Friendships were formed, stories were swapped, and we swore to get together as often as we could. The next year, a northern contingent rode the Blue Ridge Parkway from the Northeast to North Carolina where we met up with the Southern Sportster Riders Group (an offshoot of the Yahoo Sportster Owners Group) at Blue Ridge Motorcycle Campground. We visited the Wheels Through Time museum which had opened just the year before, some of the group rode Tail of the Dragon, and we all gathered for a party at Larry and Johanna Young’s house nearby.
As the years went on, I tried to keep up with the various teams’ racing exploits. Records were set and smashed, and some broke into the venerated 200 MPH Club. Those aiming for Land Speed Records aren’t competing against anyone else like a typical drag race; they are battling only the elements—and the clock. What really drew me in, though, was the support each team showed for each other. Although they often competed for the same classes, if someone needed a part or some tech assistance, someone from another team was right there.

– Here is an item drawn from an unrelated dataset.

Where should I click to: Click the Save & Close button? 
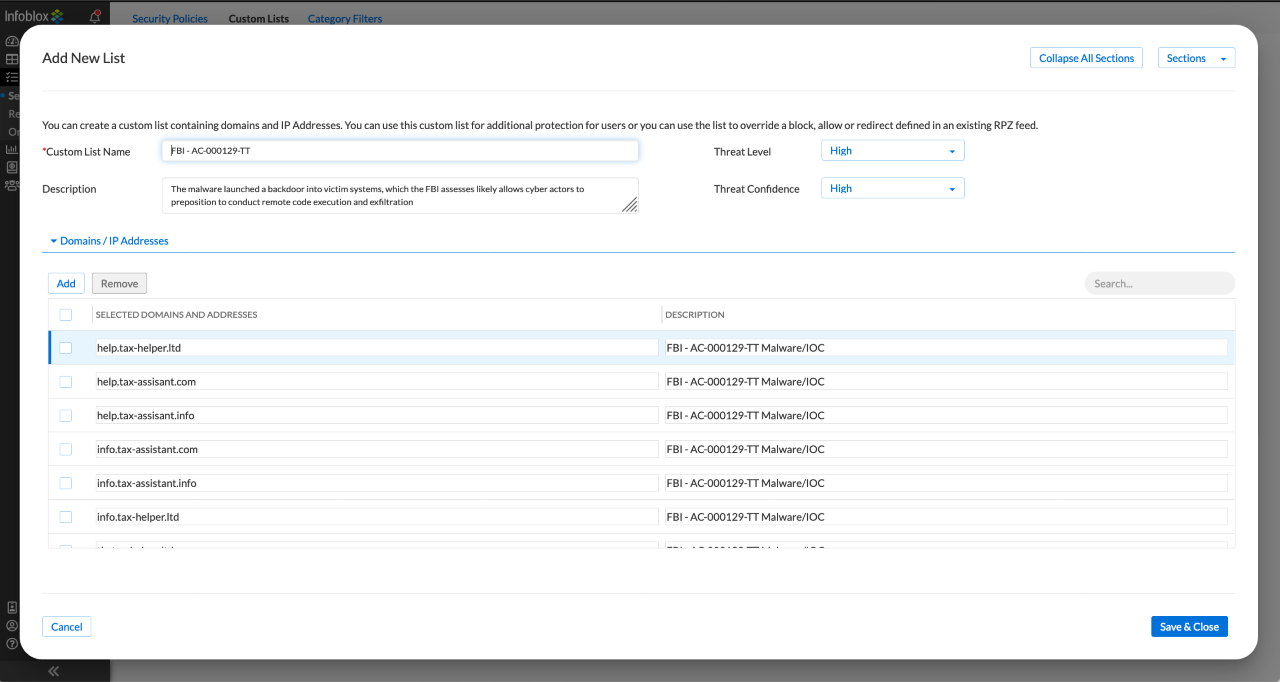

At some point, Doug transitioned to another job, and was unable to maintain the XL-List server. And then, in 2011, time trials could no longer be held at the Maxton Mile. The ECTA found a location in Ohio which, I think, lasted a few years. I don’t know if any of the original group races anywhere anymore, but there are now three ECTA speed trial events this year at another venue in Arkansas.

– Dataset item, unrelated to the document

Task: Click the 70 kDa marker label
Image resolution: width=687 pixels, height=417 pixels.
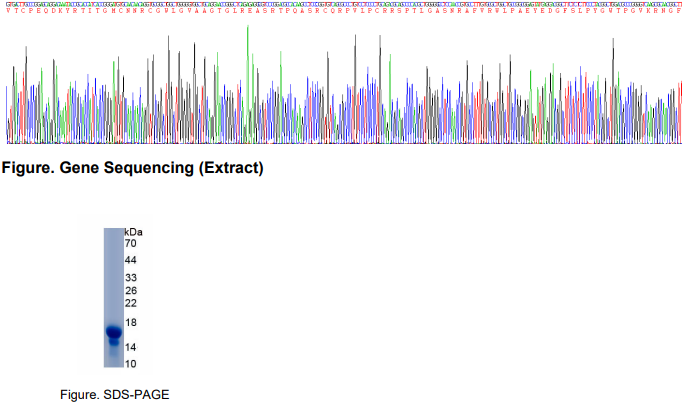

The cool thing, though, is that in 2016, George Crim started a new Sportster List on Facebook to once again bring together the members of the original XL-List, reminisce about the old days, and remember those who have passed on. And we welcome new members, as well. I still see some of the old XL-Listers, like THUNDER PRESS contributor Moshe Levy, we visited Todd and Debbie one year on the way to Myrtle Beach, and more recently we stopped in to see Larry when we were in Asheville. But time marches on. Sometimes you don’t know what you’ve got till it’s gone.